Overall goal of the team

Internet of things entail embedding data in increasingly light and specialized smart objects (e.g., sensors, quantified-self devices, smart meters, smart badges, etc.). These smart objects exhibit severe hardware constraints and require at the same time sophisticated embedded data management functionalities to store the data, analyze, query and protect it. This raises a first question “How to make powerful data management techniques compatible with highly constrained hardware platforms?”. To tackle this question, SMIS contributes to the design of new storage and indexing models, query execution and optimization techniques, and transaction protocols adapted to low-end hardware.

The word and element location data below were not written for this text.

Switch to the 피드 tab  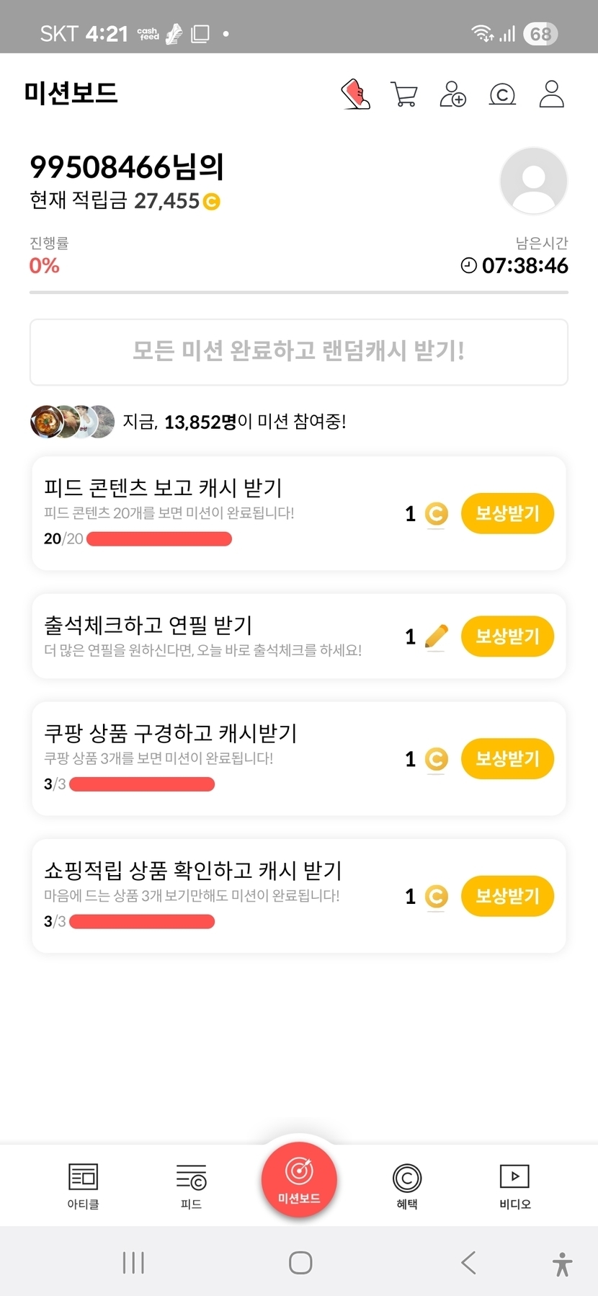pos(191,1186)
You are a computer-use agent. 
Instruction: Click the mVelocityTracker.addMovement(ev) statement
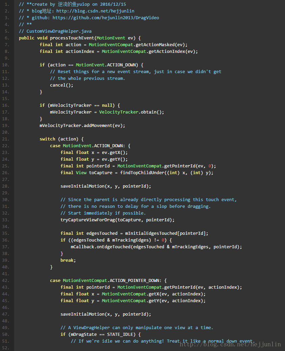(82, 125)
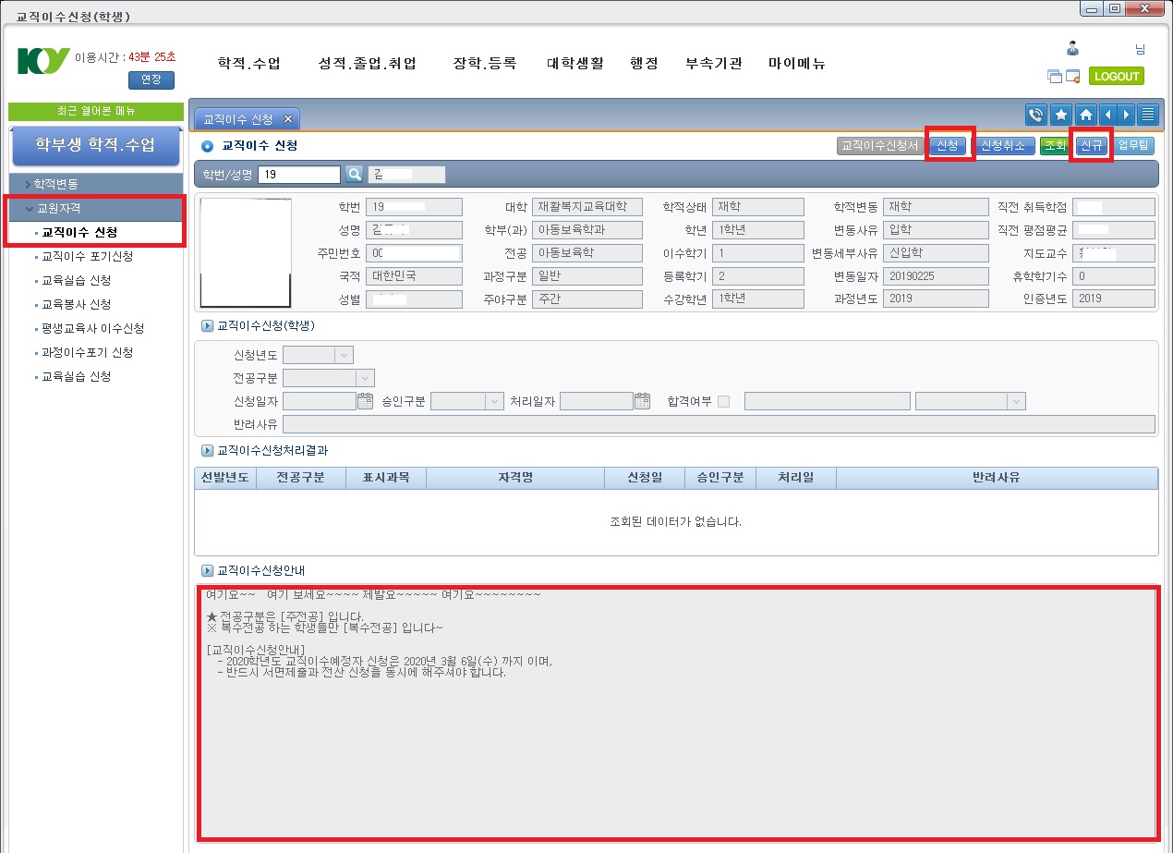Click the magnifier search icon beside student number
The height and width of the screenshot is (853, 1173).
point(354,175)
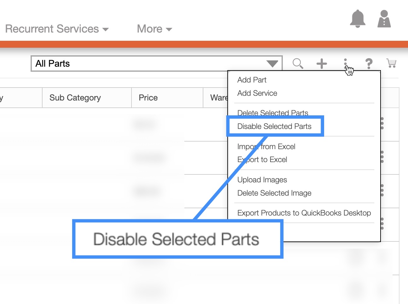Open the All Parts filter dropdown
408x304 pixels.
[x=157, y=64]
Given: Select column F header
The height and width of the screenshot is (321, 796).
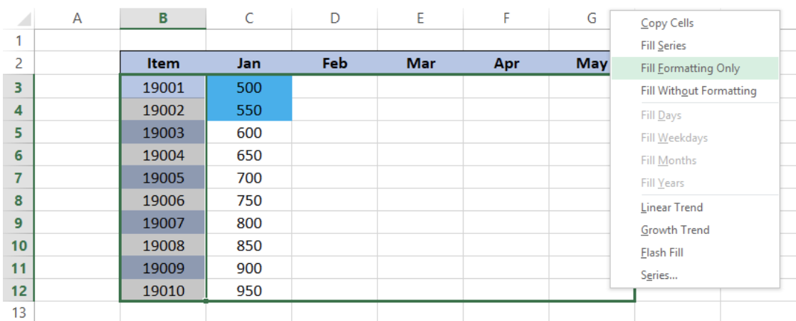Looking at the screenshot, I should click(x=506, y=19).
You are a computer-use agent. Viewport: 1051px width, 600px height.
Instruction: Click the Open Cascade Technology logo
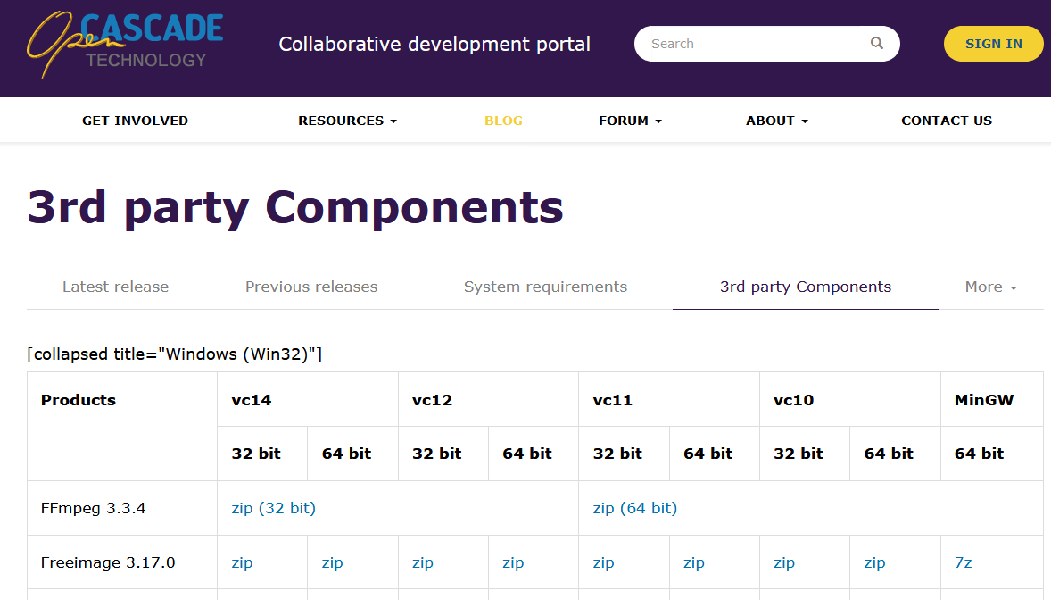[x=125, y=44]
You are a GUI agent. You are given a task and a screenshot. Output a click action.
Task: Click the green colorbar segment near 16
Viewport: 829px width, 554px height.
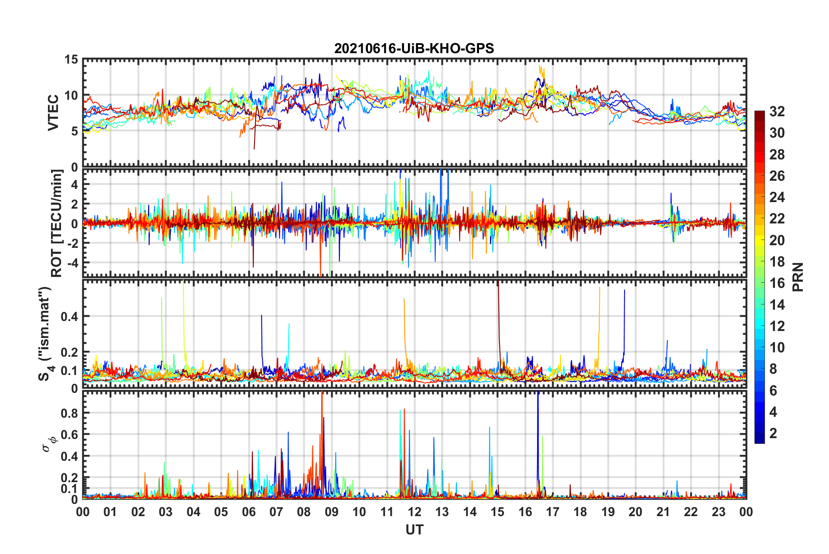(x=759, y=283)

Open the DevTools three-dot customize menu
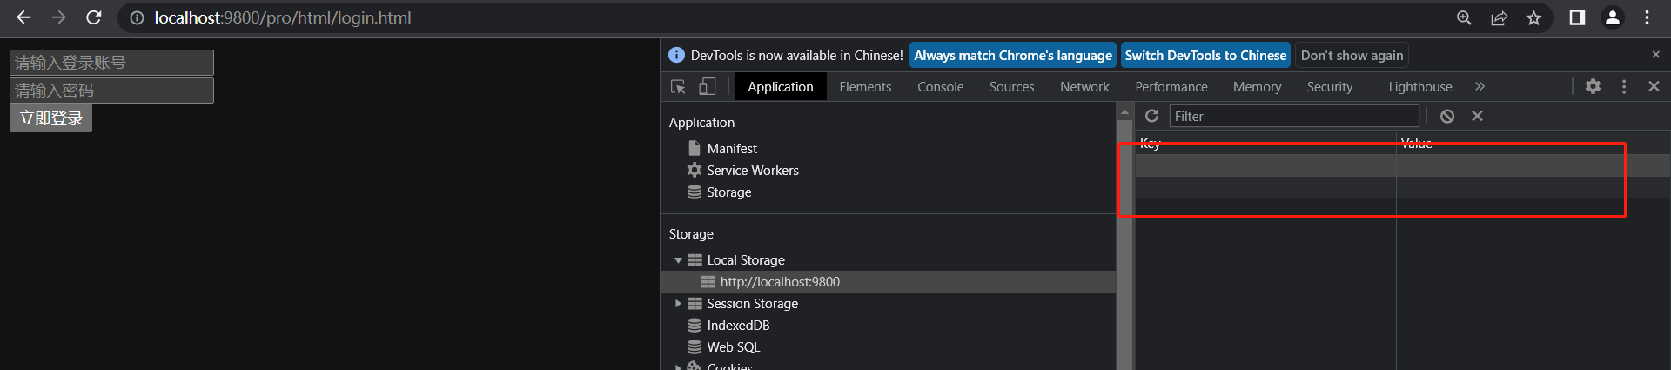click(x=1623, y=86)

By making information more accessible and by multiplying -sometimes unwillingly- the means of acquiring it, Internet of things unfortunately involve new threats for data privacy. Indeed, this mass of personal information usually ends up on servers where it can be carefully scrutinized by governmental agencies and companies in charge of processing it. The second question addressed by SMIS is then “How to make smart objects less intrusive?”. New access and usage control models have to be devised, enforced and made accountable to help individuals keeping a better control on the acquisition and sharing conditions of their data. However, privacy preservation must not hinder global treatments of great interest for the community (e.g., epidemiological studies). It then calls for the definition of new secured distributed protocols crossing data from multiple individuals without leak.

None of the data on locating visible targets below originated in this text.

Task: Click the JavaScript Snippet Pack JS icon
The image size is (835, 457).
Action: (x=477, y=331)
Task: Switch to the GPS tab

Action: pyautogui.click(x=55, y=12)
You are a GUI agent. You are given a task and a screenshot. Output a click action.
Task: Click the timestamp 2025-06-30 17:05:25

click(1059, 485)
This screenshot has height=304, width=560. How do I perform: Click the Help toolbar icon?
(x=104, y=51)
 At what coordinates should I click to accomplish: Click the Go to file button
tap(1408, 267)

Assuming that the two former questions could be answered positively, new ways of managing personal/sensitive data could be devised. The third question driving our research is therefore “How to build privacy-by-design architectures based on trusted smart objects?”. We feel that architectural choices have a strong impact on the capacity to build privacy-by-design information systems. Our aim is to show that credible alternatives to a systematic centralization of sensitive/personal data on servers can be devised and to validate the approach through real case experiments.